# [Exercise brief]
Render every line of the material below as a Markdown table with the columns Row and Line, numbering the rows in order and leaving out blank lines.

——

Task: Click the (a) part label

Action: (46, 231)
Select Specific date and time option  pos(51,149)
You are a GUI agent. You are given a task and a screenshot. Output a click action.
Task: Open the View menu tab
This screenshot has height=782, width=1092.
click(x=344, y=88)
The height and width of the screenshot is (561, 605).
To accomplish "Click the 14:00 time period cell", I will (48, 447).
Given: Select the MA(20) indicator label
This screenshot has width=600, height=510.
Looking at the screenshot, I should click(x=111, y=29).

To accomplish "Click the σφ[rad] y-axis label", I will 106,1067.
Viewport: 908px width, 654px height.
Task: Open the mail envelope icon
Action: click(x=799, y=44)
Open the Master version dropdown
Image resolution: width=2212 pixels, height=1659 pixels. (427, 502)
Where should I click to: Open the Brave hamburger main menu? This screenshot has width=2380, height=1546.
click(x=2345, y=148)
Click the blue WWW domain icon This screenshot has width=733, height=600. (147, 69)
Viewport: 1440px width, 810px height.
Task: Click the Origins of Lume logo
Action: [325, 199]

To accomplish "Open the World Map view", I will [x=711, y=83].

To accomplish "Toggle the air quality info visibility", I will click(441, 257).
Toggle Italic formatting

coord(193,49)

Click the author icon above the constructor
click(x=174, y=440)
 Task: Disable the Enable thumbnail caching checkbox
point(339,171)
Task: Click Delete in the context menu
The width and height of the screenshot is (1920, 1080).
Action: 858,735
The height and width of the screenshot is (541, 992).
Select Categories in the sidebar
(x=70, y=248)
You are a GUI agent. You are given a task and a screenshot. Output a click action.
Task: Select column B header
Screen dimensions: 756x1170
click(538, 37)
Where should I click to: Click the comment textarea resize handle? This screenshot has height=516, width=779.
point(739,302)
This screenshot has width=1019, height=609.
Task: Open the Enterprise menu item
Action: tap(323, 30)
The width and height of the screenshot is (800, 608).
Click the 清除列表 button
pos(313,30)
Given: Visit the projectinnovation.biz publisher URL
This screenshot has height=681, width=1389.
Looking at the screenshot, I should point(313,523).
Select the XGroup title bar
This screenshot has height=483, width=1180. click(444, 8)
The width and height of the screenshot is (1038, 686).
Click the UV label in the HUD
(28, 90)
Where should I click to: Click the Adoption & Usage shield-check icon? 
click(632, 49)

——

# [Answer to the exercise]
| Row | Line |
|---|---|
| 1 | Task: Click the (a) part label |
| 2 | Action: (46, 231) |
| 3 | Select Specific date and time option  pos(51,149) |
| 4 | You are a GUI agent. You are given a task and a screenshot. Output a click action. |
| 5 | Task: Open the View menu tab |
| 6 | This screenshot has height=782, width=1092. |
| 7 | click(x=344, y=88) |
| 8 | The height and width of the screenshot is (561, 605). |
| 9 | To accomplish "Click the 14:00 time period cell", I will (48, 447). |
| 10 | Given: Select the MA(20) indicator label |
| 11 | This screenshot has width=600, height=510. |
| 12 | Looking at the screenshot, I should click(x=111, y=29). |
| 13 | To accomplish "Click the σφ[rad] y-axis label", I will 106,1067. |
| 14 | Viewport: 908px width, 654px height. |
| 15 | Task: Open the mail envelope icon |
| 16 | Action: click(x=799, y=44) |
| 17 | Open the Master version dropdown |
| 18 | Image resolution: width=2212 pixels, height=1659 pixels. (427, 502) |
| 19 | Where should I click to: Open the Brave hamburger main menu? This screenshot has width=2380, height=1546. |
| 20 | click(x=2345, y=148) |
| 21 | Click the blue WWW domain icon This screenshot has width=733, height=600. (147, 69) |
| 22 | Viewport: 1440px width, 810px height. |
| 23 | Task: Click the Origins of Lume logo |
| 24 | Action: [325, 199] |
| 25 | To accomplish "Open the World Map view", I will [x=711, y=83]. |
| 26 | To accomplish "Toggle the air quality info visibility", I will click(441, 257). |
| 27 | Toggle Italic formatting |
| 28 | coord(193,49) |
| 29 | Click the author icon above the constructor |
| 30 | click(x=174, y=440) |
| 31 |  Task: Disable the Enable thumbnail caching checkbox |
| 32 | point(339,171) |
| 33 | Task: Click Delete in the context menu |
| 34 | The width and height of the screenshot is (1920, 1080). |
| 35 | Action: 858,735 |
| 36 | The height and width of the screenshot is (541, 992). |
| 37 | Select Categories in the sidebar |
| 38 | (x=70, y=248) |
| 39 | You are a GUI agent. You are given a task and a screenshot. Output a click action. |
| 40 | Task: Select column B header |
| 41 | Screen dimensions: 756x1170 |
| 42 | click(538, 37) |
| 43 | Where should I click to: Click the comment textarea resize handle? This screenshot has height=516, width=779. |
| 44 | point(739,302) |
| 45 | This screenshot has width=1019, height=609. |
| 46 | Task: Open the Enterprise menu item |
| 47 | Action: tap(323, 30) |
| 48 | The width and height of the screenshot is (800, 608). |
| 49 | Click the 清除列表 button |
| 50 | pos(313,30) |
| 51 | Given: Visit the projectinnovation.biz publisher URL |
| 52 | This screenshot has height=681, width=1389. |
| 53 | Looking at the screenshot, I should point(313,523). |
| 54 | Select the XGroup title bar |
| 55 | This screenshot has height=483, width=1180. click(444, 8) |
| 56 | The width and height of the screenshot is (1038, 686). |
| 57 | Click the UV label in the HUD |
| 58 | (28, 90) |
| 59 | Where should I click to: Click the Adoption & Usage shield-check icon?  |
| 60 | click(632, 49) |